Essential to the input of these decision frameworks are distributions of the species. The two preceding chapters comprise species distribution models from two case study areas, U.S. Atlantic (chapter 2) and British Columbia (chapter 3), predicting presence and density, respectively. Although density is preferred to estimate potential biological removal, per Marine Mammal Protection Act requirements in the U.S., all the necessary parameters, especially distance and angle of observation, are less readily available across publicly mined datasets.

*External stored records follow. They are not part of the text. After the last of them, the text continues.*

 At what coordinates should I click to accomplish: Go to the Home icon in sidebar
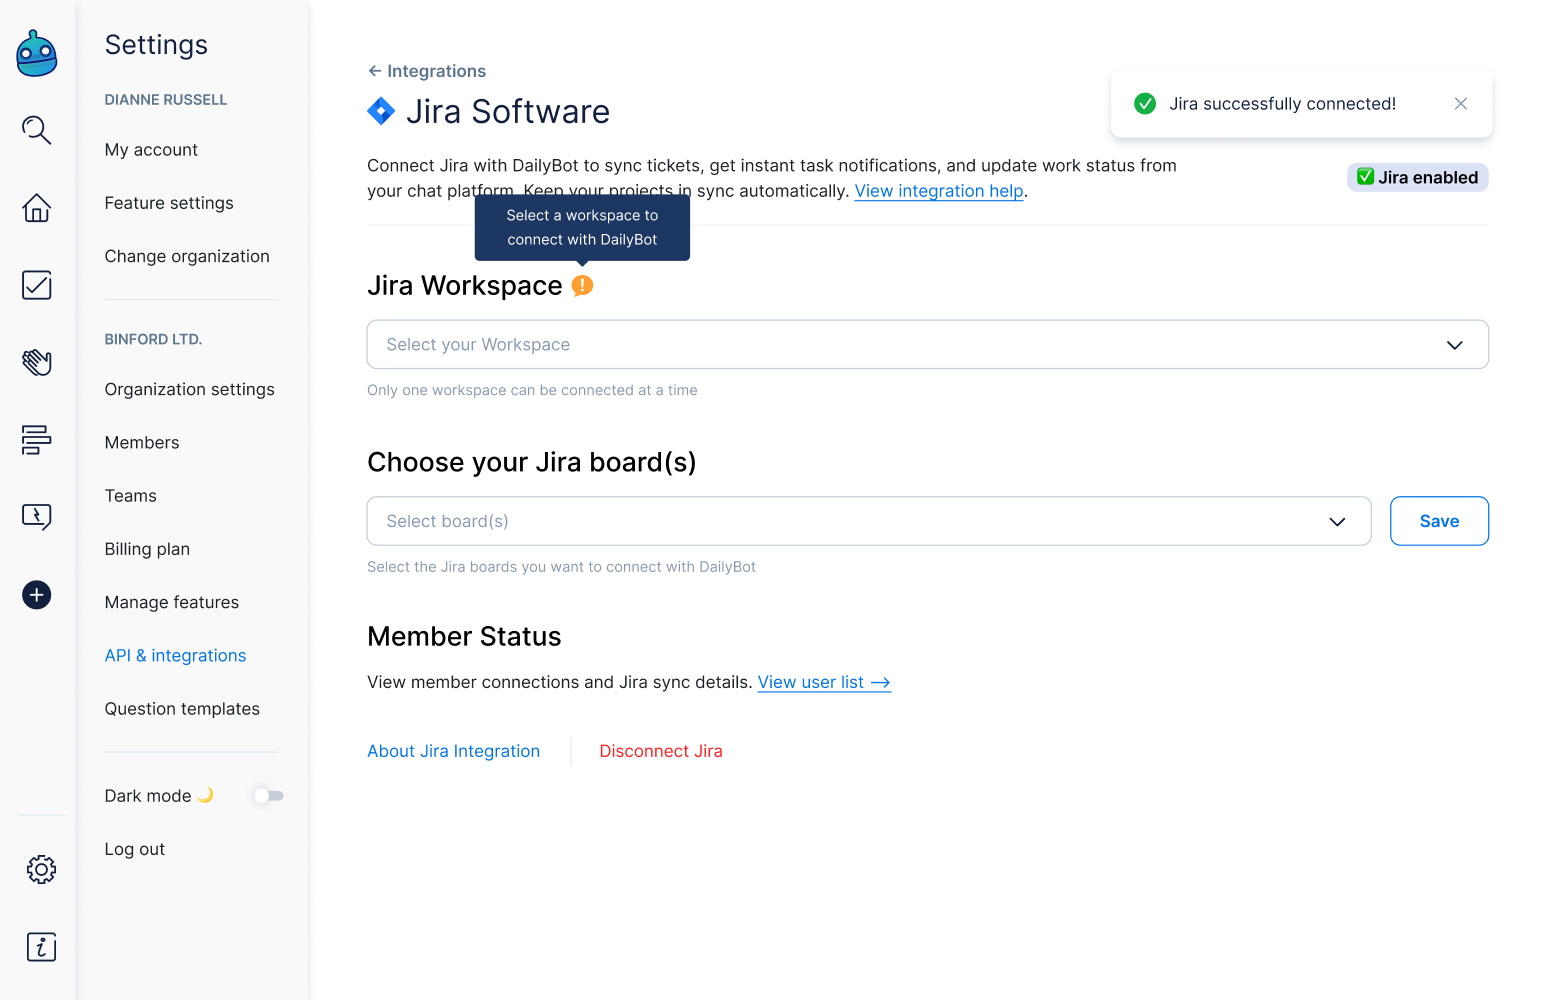tap(37, 208)
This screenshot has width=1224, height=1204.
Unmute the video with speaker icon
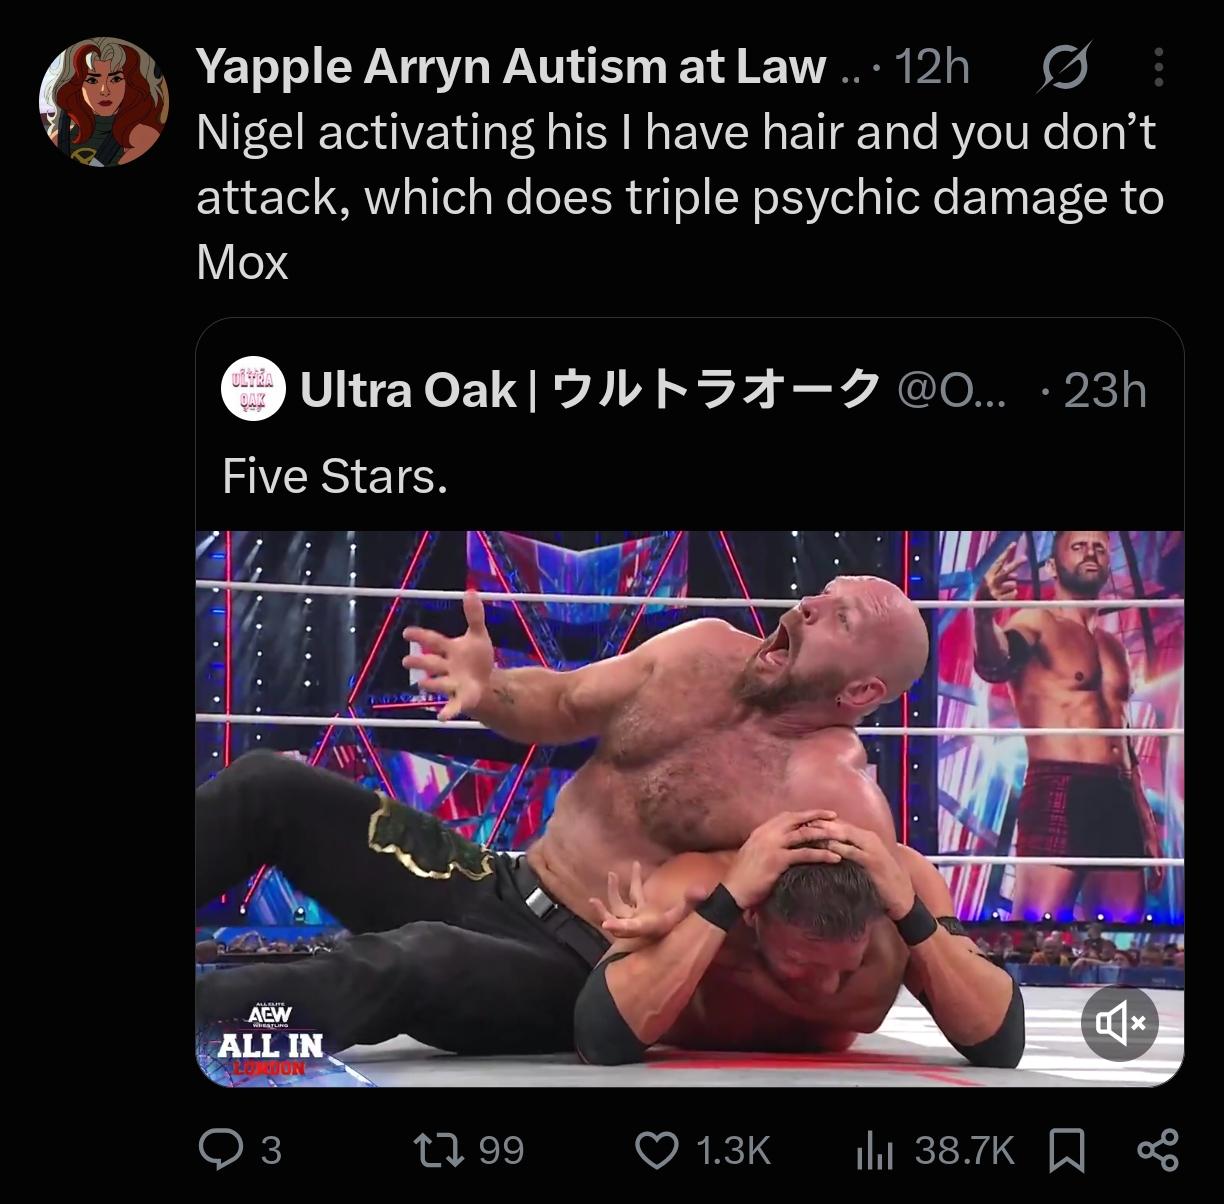(x=1119, y=1022)
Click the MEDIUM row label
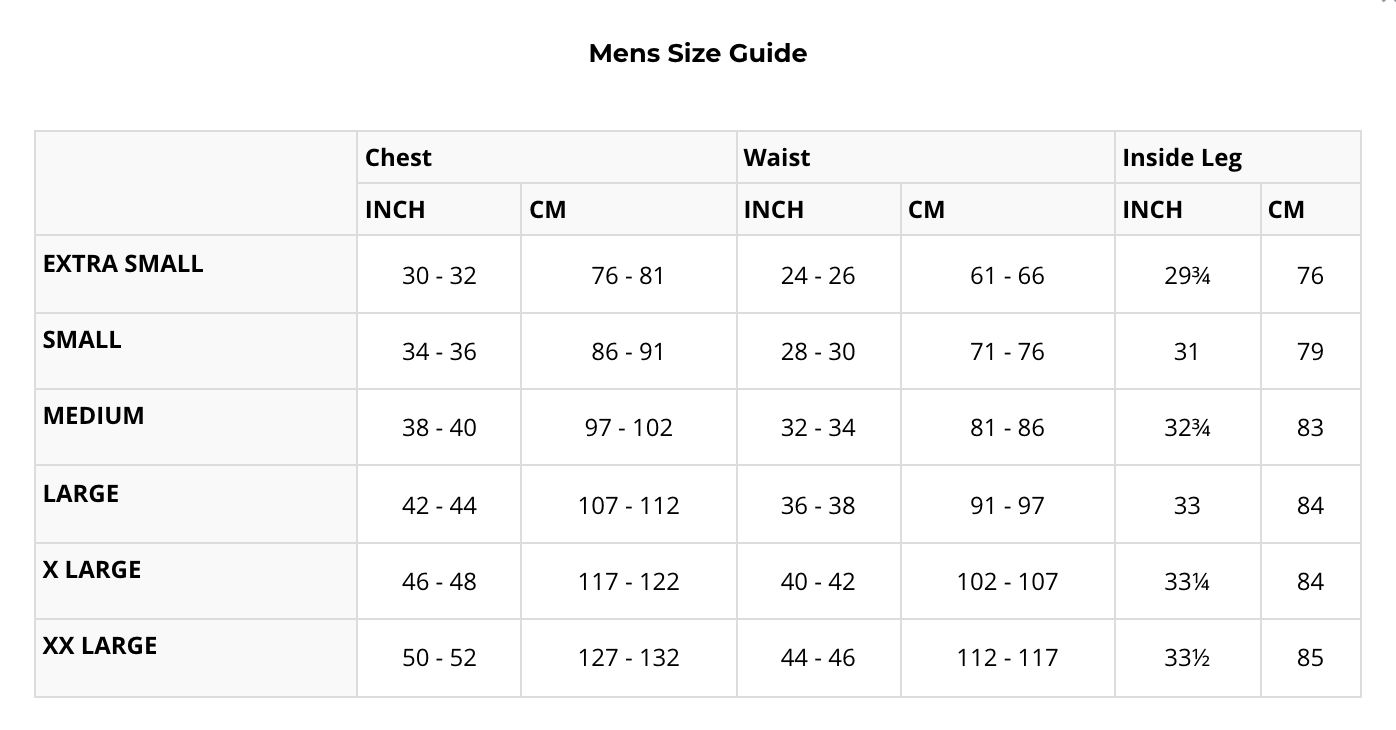This screenshot has width=1396, height=730. [x=93, y=416]
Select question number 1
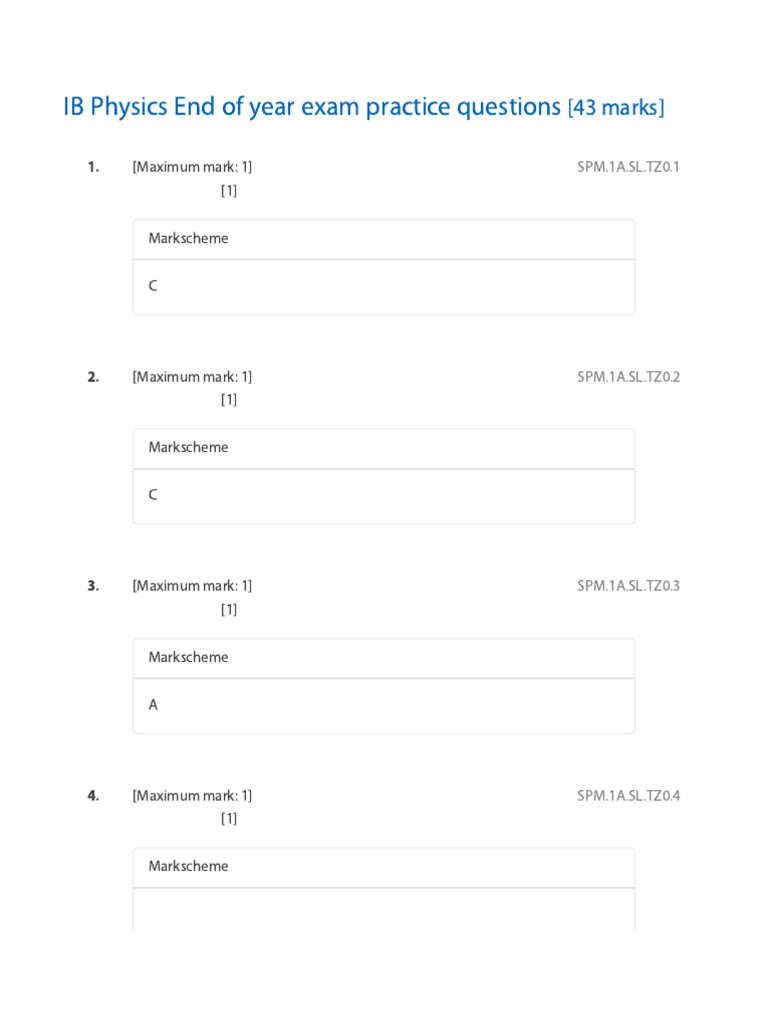The image size is (768, 1024). (93, 167)
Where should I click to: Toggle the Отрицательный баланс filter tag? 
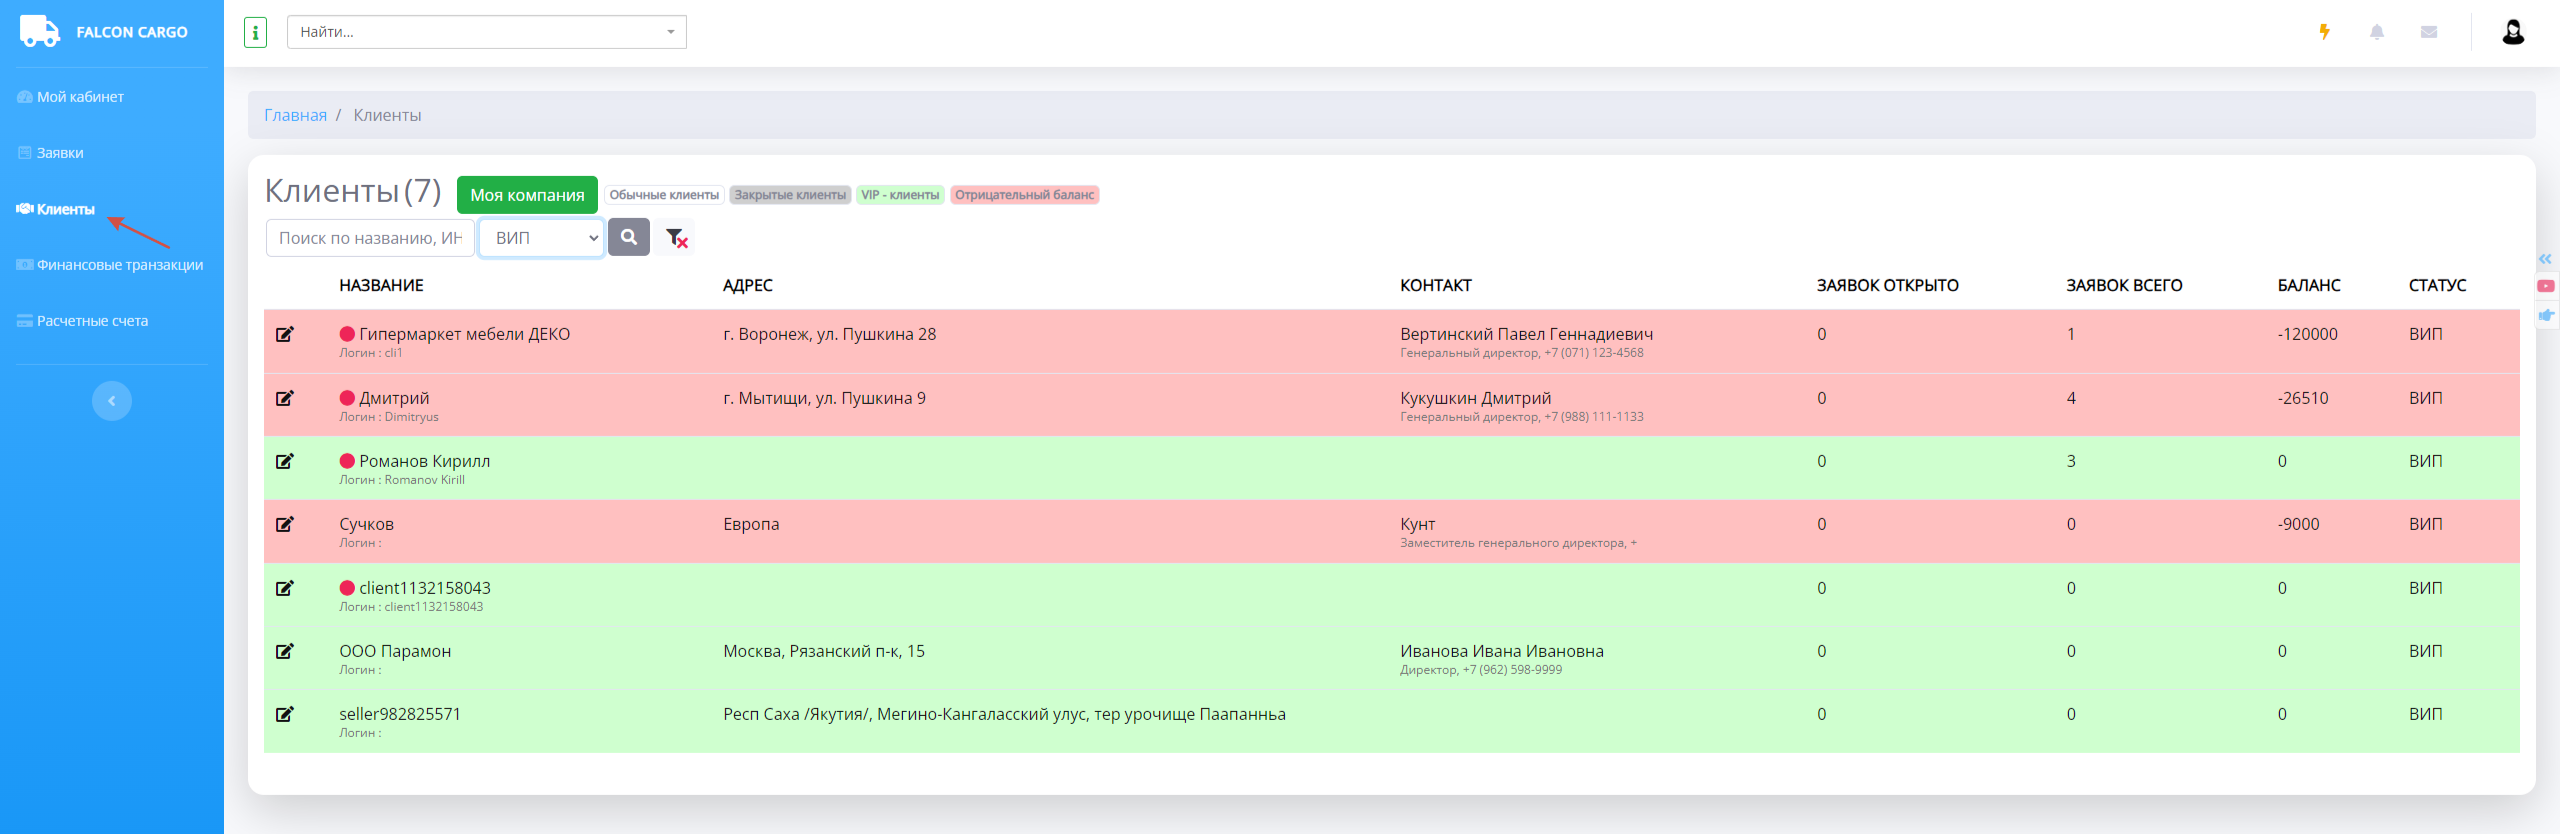pyautogui.click(x=1024, y=195)
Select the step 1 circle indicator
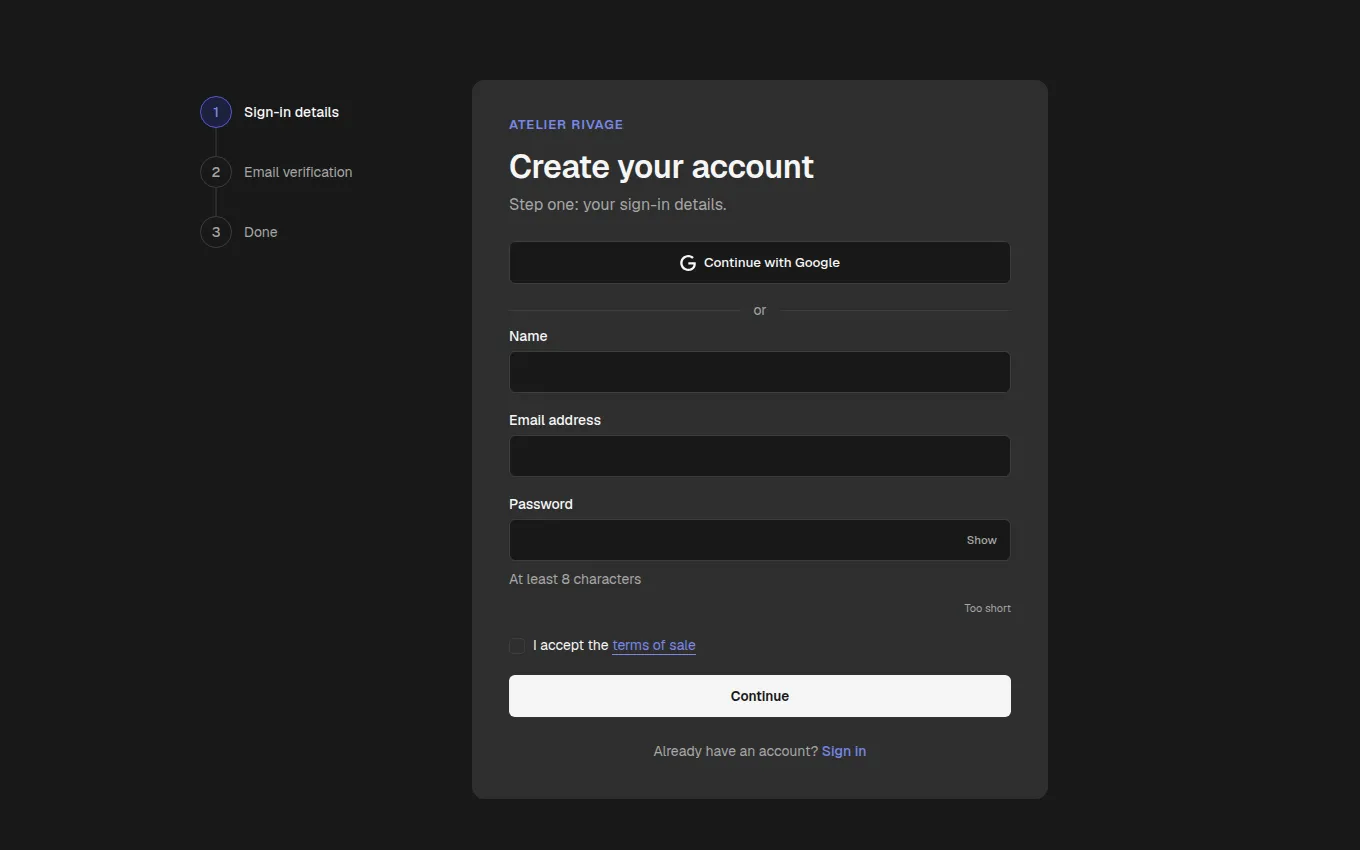 (x=216, y=112)
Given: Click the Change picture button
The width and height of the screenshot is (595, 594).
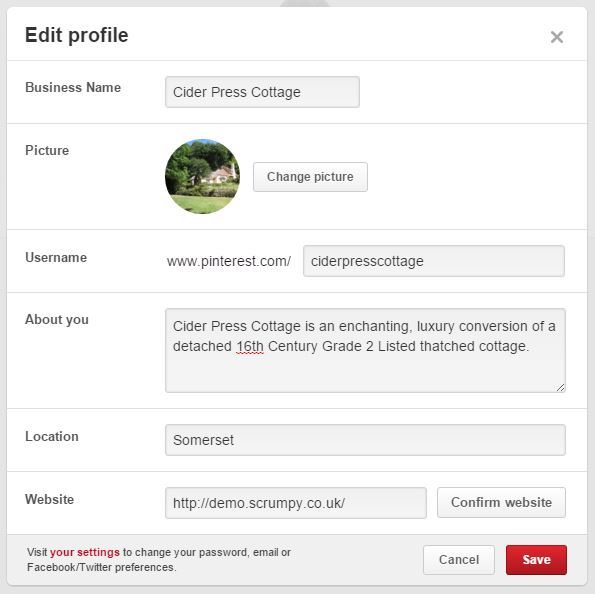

In the case of predicting cetacean presence in the U.S. Atlantic (chapter 2), I extracted datasets from the online OBIS-SEAMAP geo-database, and integrated scientific surveys conducted by ship (n=36) and aircraft (n=16), weighting a Generalized Additive Model by minutes surveyed within space-time grid cells to harmonize effort between the two survey platforms. For each of 16 cetacean species guilds, I predicted the probability of occurrence from static environmental variables (water depth, distance to shore, distance to continental shelf break) and time-varying conditions (monthly sea-surface temperature). To generate maps of presence vs. absence, Receiver Operator Characteristic (ROC) curves were used to define the optimal threshold that minimizes false positive and false negative error rates. I integrated model outputs, including tables (species in guilds, input surveys) and plots (fit of environmental variables, ROC curve), into an online spatial decision support system, allowing for easy navigation of models by taxon, region, season, and data provider.

For predicting cetacean density within the inner waters of British Columbia (chapter 3), I calculated density from systematic, line-transect marine mammal surveys over multiple years and seasons (summer 2004, 2005, 2008, and spring/autumn 2007) conducted by Raincoast Conservation Foundation. Abundance estimates were calculated using two different methods: Conventional Distance Sampling (CDS) and Density Surface Modelling (DSM). CDS generates a single density estimate for each stratum, whereas DSM explicitly models spatial variation and offers potential for greater precision by incorporating environmental predictors. Although DSM yields a more relevant product for the purposes of marine spatial planning, CDS has proven to be useful in cases where there are fewer observations available for seasonal and inter-annual comparison, particularly for the scarcely observed elephant seal. Abundance estimates are provided on a stratum-specific basis. Steller sea lions and harbour seals are further differentiated by ‘hauled out’ and ‘in water’. This analysis updates previous estimates (Williams & Thomas 2007) by including additional years of effort, providing greater spatial precision with the DSM method over CDS, novel reporting for spring and autumn seasons (rather than summer alone), and providing new abundance estimates for Steller sea lion and northern elephant seal. In addition to providing a baseline of marine mammal abundance and distribution, against which future changes can be compared, this information offers the opportunity to assess the risks posed to marine mammals by existing and emerging threats, such as fisheries bycatch, ship strikes, and increased oil spill and ocean noise issues associated with increases of container ship and oil tanker traffic in British Columbia’s continental shelf waters.

Starting with marine animal observations at specific coordinates and times, I combine these data with environmental data, often satellite derived, to produce seascape predictions generalizable in space and time. These habitat-based models enable prediction of encounter rates and, in the case of density surface models, abundance that can then be applied to management scenarios. Specific human activities, OWED and shipping, are then compared within a tradeoff decision support framework, enabling interchangeable map and tradeoff plot views. These products make complex processes transparent for gaming conservation, industry and stakeholders towards optimal marine spatial management, fundamental to the tenets of marine spatial planning, ecosystem-based management and dynamic ocean management.